▶ [Exercise]
Write out the Nikon D50 review word for word, everything from "At a price that's" down to "Jan. 12, 2006)".

▶ [Source document]

━━━━━━━━━━

Can the lowest-priced DSLR deliver big-ticket images?

A higher-end camera than expected.






NIKON D50

Best suited for:
  • Sports photography
  • Photojournalism
  • Travel/vacation photography
  • Scenics (limited image size)
  • Wedding/event photography
  • Family snapshots
  • Macro photography (Macro lens necessary)
User profile:
  • First-time DSLR buyers
  • Nikon film SLR owners who want to add a DSLR
  • Pro or hobbyists who need a backup Nikon DSLR body.
When it was introduced last year, the 6.1MP Nikon D50 was touted as offering customers "the thrill of Nikon digital SLR performance" for a very un-Nikon-like price of $899.95, including the 18-55mm f/3.5-5.6G ED kit lens. Half a year later, it's now selling for $669.95 with the kit lens ($569.95 without it), making the D50 one of the least expensive digital SLRs currently on the market (see chart).

At a price that's not much more than an EVF camera, does the D50 give a true SLR performance? Let's find out.

Price comparison of entry-level DSLR bodies (as of Jan. 12, 2006)

━━━━━━━━━━

▶ [Dataset content]
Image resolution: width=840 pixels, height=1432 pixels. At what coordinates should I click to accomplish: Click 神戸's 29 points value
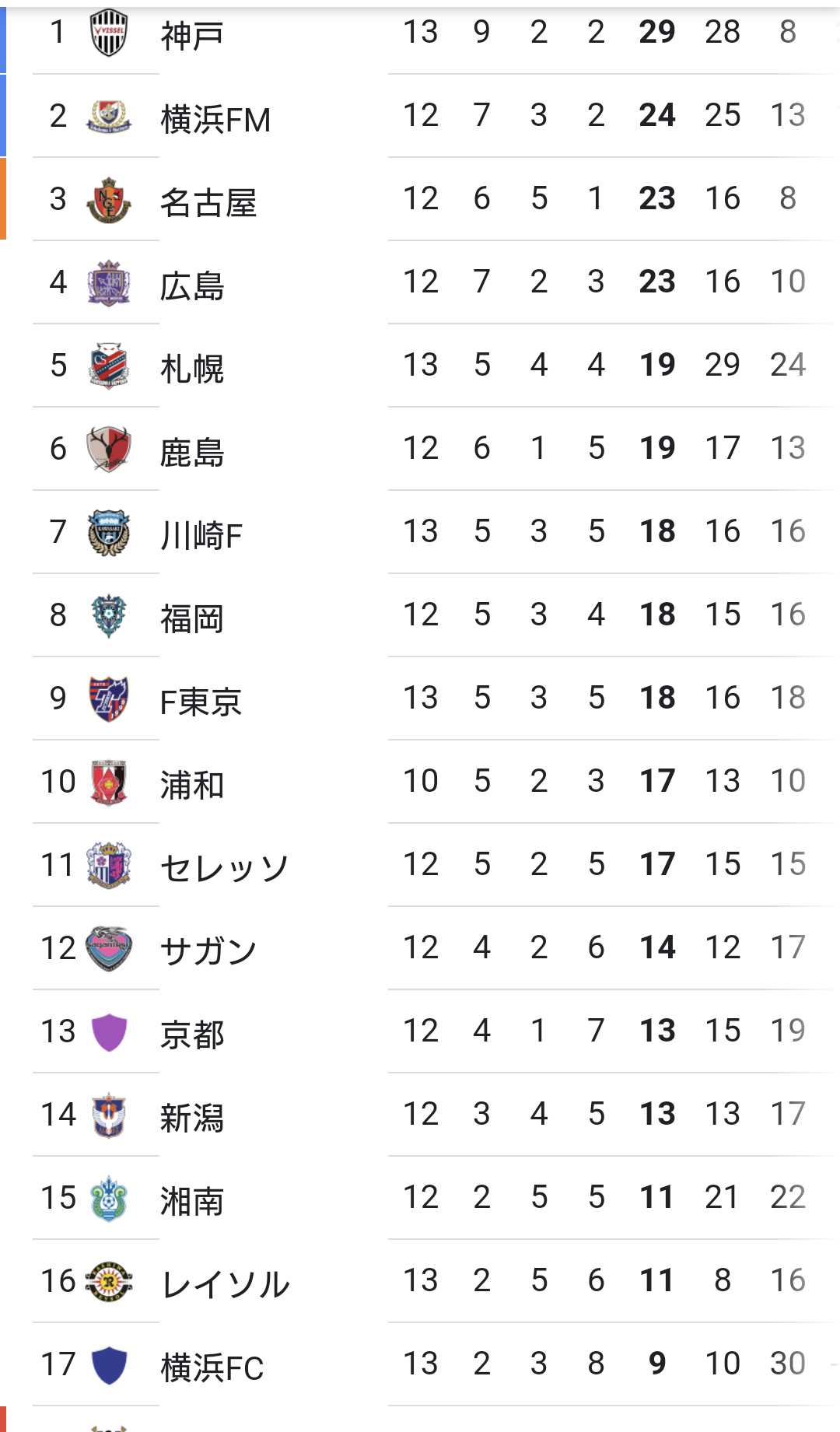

━━━━━━━━━━

▶ [The solution]
At a price that's not much more than an EVF camera, does the D50 give a true SLR performance? Let's find out.

Price comparison of entry-level DSLR bodies (as of Jan. 12, 2006)